■ Selected excerpt ■

<<<<

Thiotepa is an alkylating agent that produces DNA cross-links leading to inhibition of DNA, RNA, and protein syntheses. It is used for ovarian cancer, intracavitary effusions, intrathecally for leptomeningeal metastases, intravesically for bladder cancer, and at high doses for hematopoietic stem cell transplant in patients with active CNS malignancy. It readily crosses the BBB [54]. Thiotepa may cause chills, vertigo, fatigue, fever, and headache. Intrathecal use can cause similar toxicity to that of MTX and Ara-C including a mild, reversible aseptic meningitis and, in rare cases, a transient or persistent myelopathy [55–57]. Neurotoxicity from thiotepa is significantly increased in patients with previous CNS radiation [58]. CNS toxicity is rare at conventional IV doses. High doses of thiotepa IV have been associated with neurotoxicity in the form of encephalopathy, including fatal encephalopathy [59].

Hexamethylmelamine structurally resembles an alkylating agent but has demonstrated activity in tumors resistant to classic alkylating agents. Its mechanism is not fully understood, but it is thought to bind and damage DNA. It is used for recurrent ovarian cancer [60]. The parent drug does not readily cross the BBB, but the metabolites readily enter the CNS. Peripheral neuropathy with hexamethylmelamine can occur, but the drug has been administered safely to patients with pre-existing neuropathy due to cisplatin [61, 62]. It is recommended that a neurological examination be done routinely before each cycle and throughout treatment. The most common neurotoxic side effects include headache and mild encephalopathy. Less frequent CNS toxicities include seizures, ataxia, tremor, and Parkinsonism. These usually occur in patients receiving high-dose daily treatment, and in most cases are reversible after drug discontinuation [59].

Cisplatin inhibits DNA synthesis by the formation of DNA cross-links. It is utilized in a variety of oncologic and hematologic malignancies. Cisplatin has a wide range of neurotoxicity including peripheral neuropathy, ototoxicity, vestibulopathy, and encephalopathy.

The peripheral neuropathy associated with cisplatin is a sensory peripheral neuropathy. This typically begins developing at a cumulative dose of 300 mg/m². Once a cumulative dose of 500–600 mg/m² has been achieved, almost all patients have evidence ofperipheral neuropathy [63–65]. Increasing the dose intensity of cisplatin therapy has been shown not to increase the severity of the peripheral neuropathy [66]. There is significant variance among patients in the susceptibility of peripheral neuropathy [64, 67, 68], thought to be due to genetic polymorphisms in the enzymes responsible for cisplatin metabolism [69, 70].

Cisplatin-induced peripheral neuropathy is an axonal neuropathy that affects large myelinated sensory fibers [63, 67, 71, 72]. The major site of damage is the dorsal root ganglion [73], where cisplatin promotes alterations in cell-cycle kinetics leading to induction of apoptosis [74]. Oxidative stress and mitochondrial dysfunction may also trigger neuronal apoptosis and could also play a role in cisplatin-induced peripheral neuropathy [75–77].

>>>>

■ Provided material ■

<<<<

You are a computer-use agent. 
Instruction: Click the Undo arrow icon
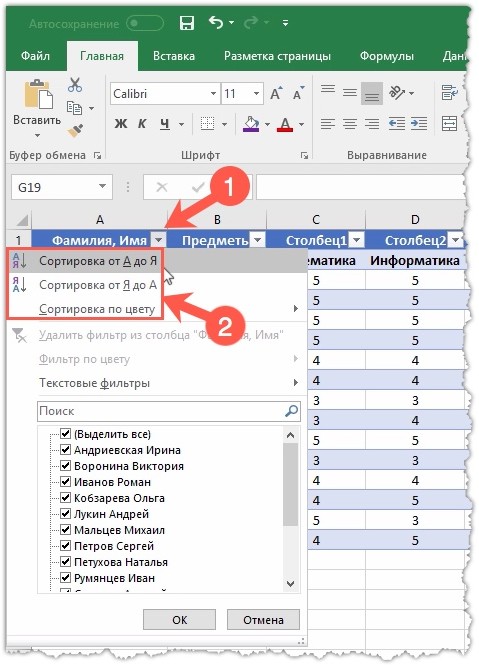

>>>>

■ Exercise tasks ■
- 1) In the excerpt on chemotherapy neurotoxicity, what is named as the major site of damage in cisplatin-induced peripheral neuropathy?
- 2) Carry on the excerpt on chemotherapy neurotoxicity, starting after its final sentence.
The material shown after the excerpt on chemotherapy neurotoxicity was taken from a different source.

■ Results of the tasks ■
- 1) The dorsal root ganglion.

- 2)
Symptomatology of cisplatin-induced peripheral neuropathy includes numbness, paresthesias, and pain. Normally these symptoms begin bilaterally in the toes and fingers, spreading proximally to the arms and legs. Pinprick, temperature sensation, and motor strength are usually intact or less severely affected compared to proprioception and reflexes [63]. Nerve conduction studies exhibit sensory axonal damage, with decreased amplitude of sensory nerve action potentials and prolonged sensory latencies [78].

After discontinuation, cisplatin-induced peripheral neuropathy worsens in 30% of patients [71, 72], and symptoms may even begin after therapy is discontinued. A large study in patients with testicular cancer found that peripheral neuropathy remained detectable on long-term follow-up (i.e., greater than 5 years) in approximately 20% of patients, and caused significant symptoms in 10% of patients [65]. Once developed, there is no effective therapy to reverse the neuropathy and treatment is aimed at controlling symptoms. Over time, the peripheral neuropathy improves but full recovery is often not observed.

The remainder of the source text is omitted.